- **Passage**

[QUIZ] Parsing JSON (#155)

E

Eric Mahurin

[Note: parts of this message were removed to make it a legal post.]

They are a convenient solution for a wide range of problems.


You are taking my statement out of context. I was referring to
performance. If you are using a bunch of little regex's, you won't see much
performance benefit compared to matching a character at a time with a 1
character lookahead (LL(1) parsing). I think you can write a pure ruby
LL(1) lexer/parser that usually meets or beats a regex version.

But yes, using regex's are are convenient for a wide range of problems.

With respect to extending ruby's regexp, I'd rather be interested in
embedded code snippets that are evaluated when a clause matches. I
didn't know perl (http://perldoc.perl.org/perlre.html) does this until
I read about it in the ragel manual. It seems there are two kinds of
embedded code: (1) evaluate the code and match with null width; (2)
use the return value of the code as regexp. This sound quite
interesting to me. It's currently listed under "A-3. Lacked features
compare with perl 5.8.0" in the ruby RE manual.

Yep. I used this in perl 5+ years ago (before coming to ruby) to write
recursive regex's (i.e. paren matching).

But, this doesn't address the issue I was referring to - applying a Regexp
to something other than a String.
 
J

James Gray

ch/s F E gzip author/gem
------- - - ---- ----------
186042 5 0 685 James Edward Gray II (RE, recursive descent)

Here's a revised version of this parser that passes all of the tests:

#!/usr/bin/env ruby -wKU

require "strscan"

class JSONParser
AST = Struct.new:)value)

def parse(input)
@input = StringScanner.new(input.strip)
parse_value.value
ensure
@input.eos? or error("Unexpected data")
end

private

def parse_value
trim_space
parse_object or
parse_array or
parse_string or
parse_number or
parse_keyword or
error("Illegal JSON value")
ensure
trim_space
end

def parse_object
if @input.scan(/\{\s*/)
object = Hash.new
more_pairs = false
while key = parse_string
@input.scan(/\s*:\s*/) or error("Expecting object separator")
object[key.value] = parse_value.value
more_pairs = @input.scan(/\s*,\s*/) or break
end
error("Missing object pair") if more_pairs
@input.scan(/\s*\}\s*/) or error("Unclosed object")
AST.new(object)
else
false
end
end

def parse_array
if @input.scan(/\[\s*/)
array = Array.new
more_values = false
while contents = parse_value rescue nil
array << contents.value
more_values = @input.scan(/\s*,\s*/) or break
end
error("Missing value") if more_values
@input.scan(/\s*\]\s*/) or error("Unclosed array")
AST.new(array)
else
false
end
end

def parse_string
if @input.scan(/"/)

- **Dataset**
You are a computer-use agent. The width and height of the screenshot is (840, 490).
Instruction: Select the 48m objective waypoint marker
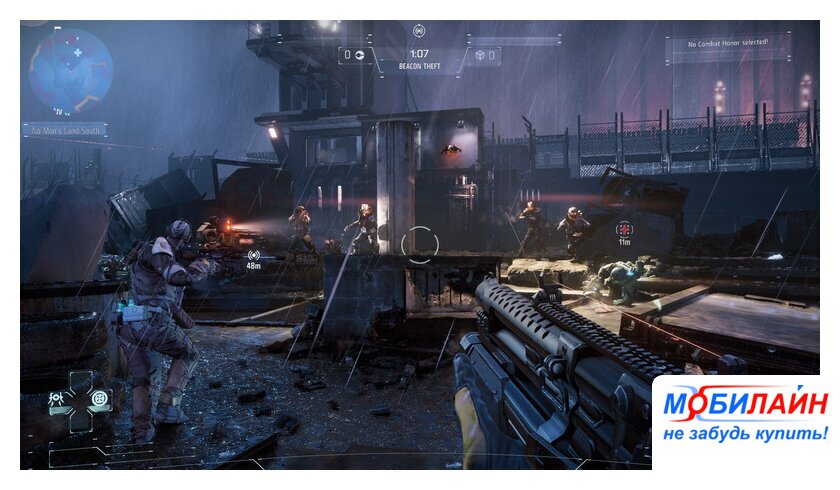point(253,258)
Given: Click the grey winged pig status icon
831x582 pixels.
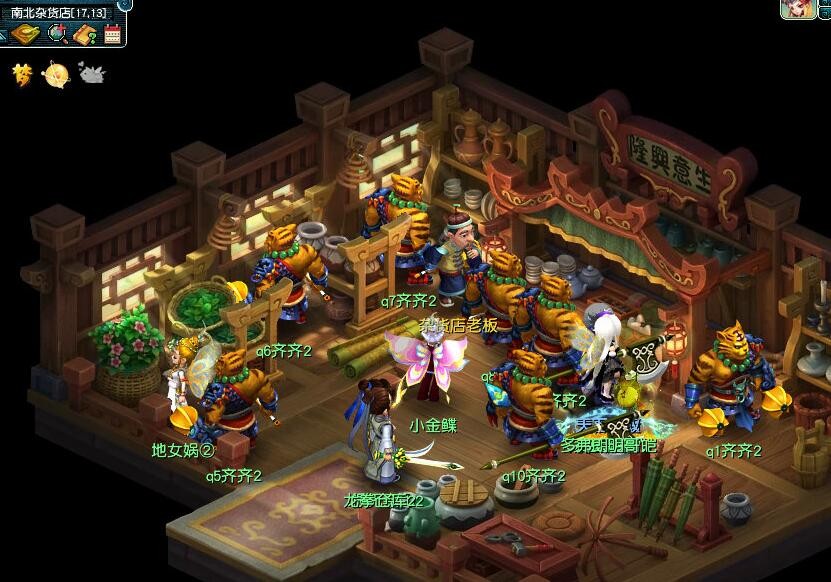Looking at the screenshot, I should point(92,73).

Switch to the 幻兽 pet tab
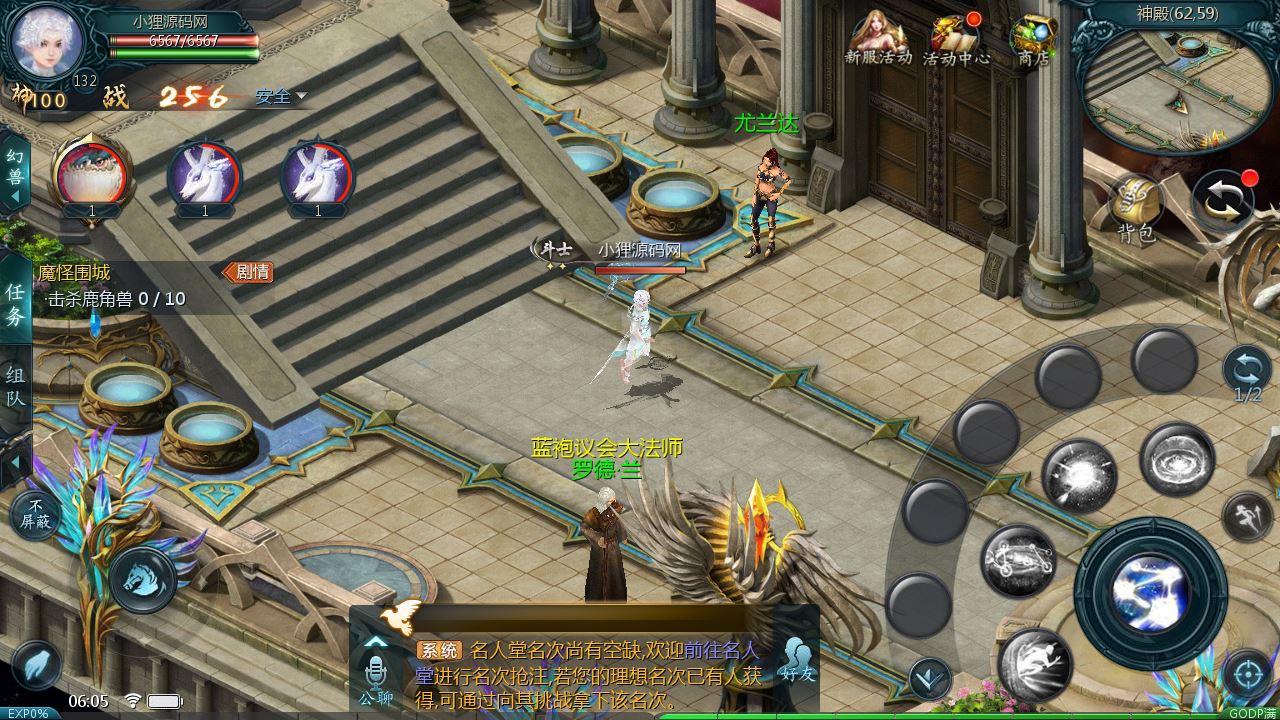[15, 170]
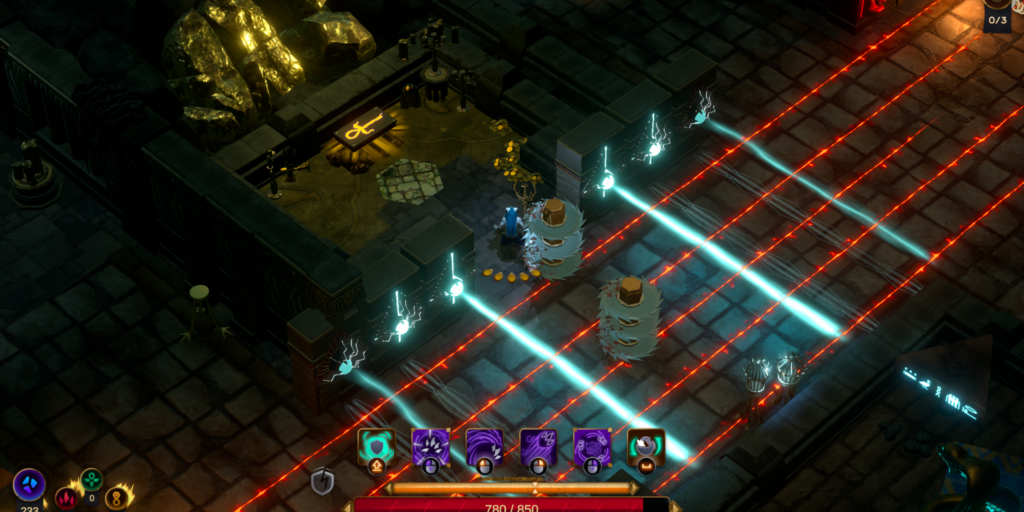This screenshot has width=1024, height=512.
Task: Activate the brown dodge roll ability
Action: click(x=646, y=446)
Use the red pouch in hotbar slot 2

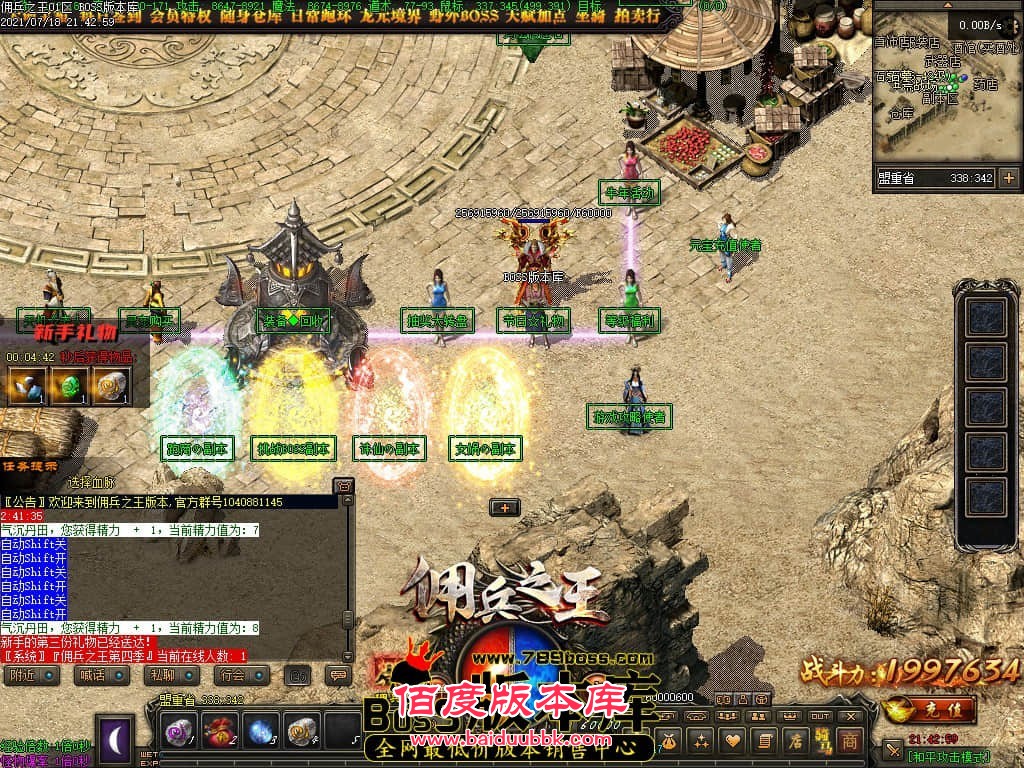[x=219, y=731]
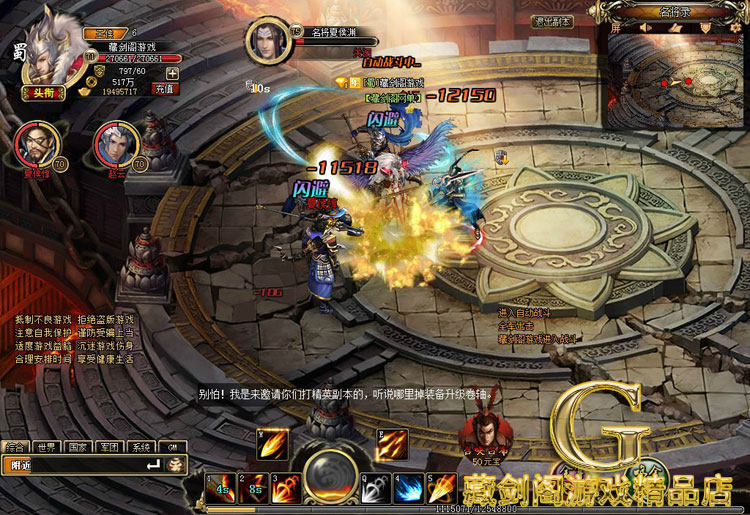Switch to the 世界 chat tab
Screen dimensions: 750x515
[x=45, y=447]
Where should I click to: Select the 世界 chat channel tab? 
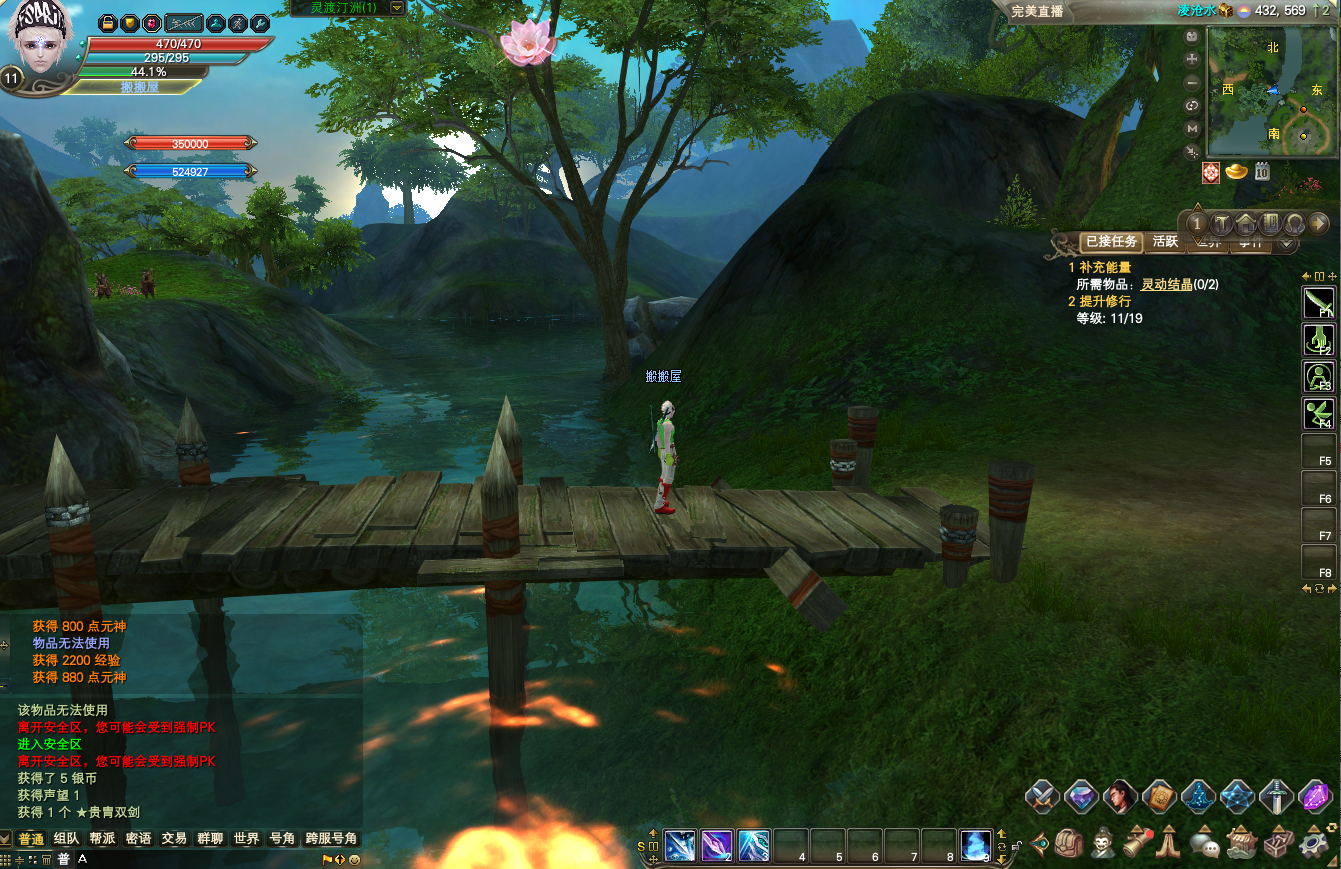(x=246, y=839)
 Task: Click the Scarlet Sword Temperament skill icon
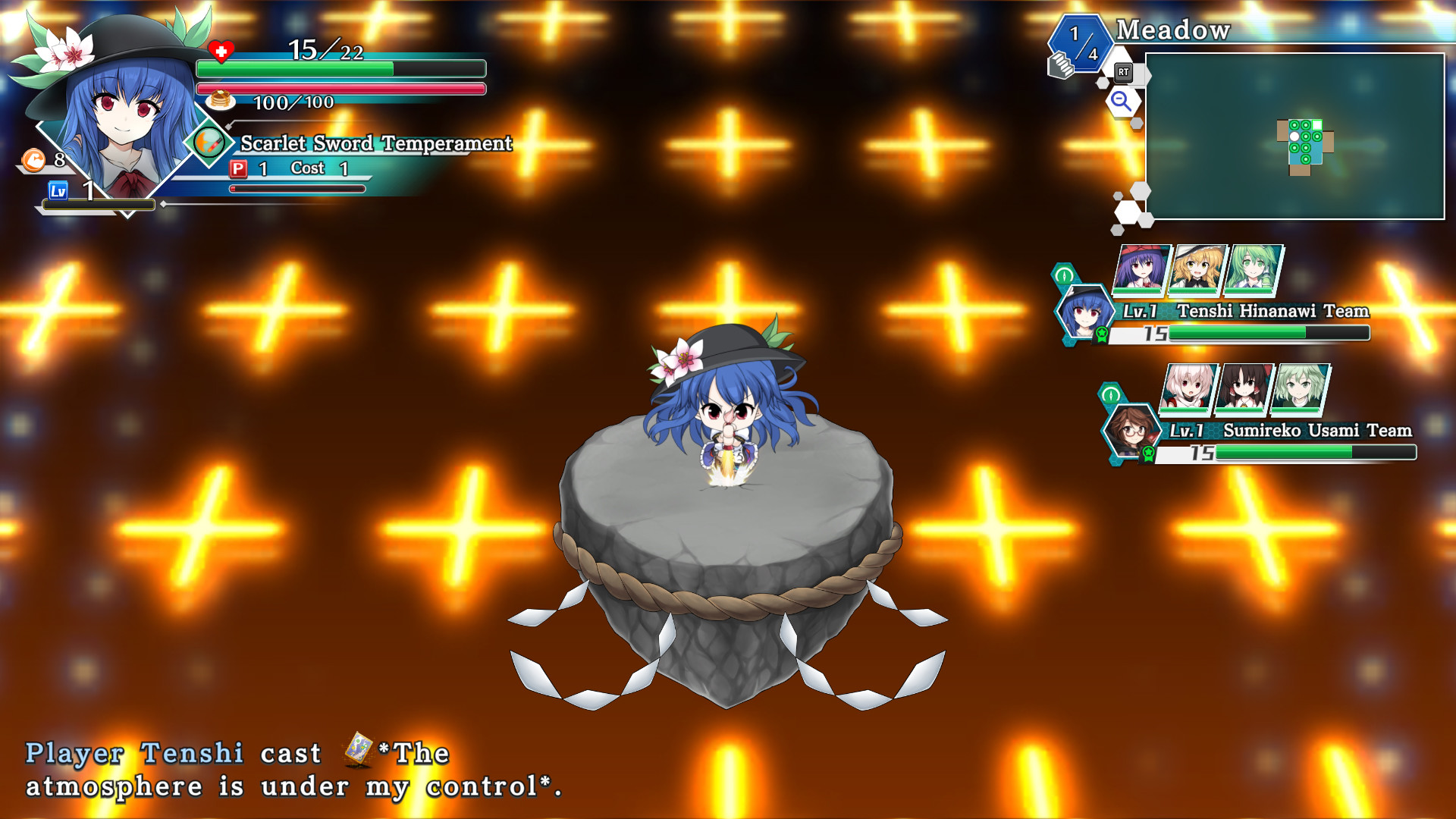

- **Job A**
Copy the part of the JSON parsing thread starting at "But, this doesn't" and ending at "(RE, recursive descent)".
- **Job B**
In the JSON parsing thread, under which heading of the Ruby RE manual is the embedded-code feature currently listed?

- **Written reply A**
But, this doesn't address the issue I was referring to - applying a Regexp
to something other than a String.
 
J

James Gray

ch/s F E gzip author/gem
------- - - ---- ----------
186042 5 0 685 James Edward Gray II (RE, recursive descent)

- **Written reply B**
"A-3. Lacked features compare with perl 5.8.0"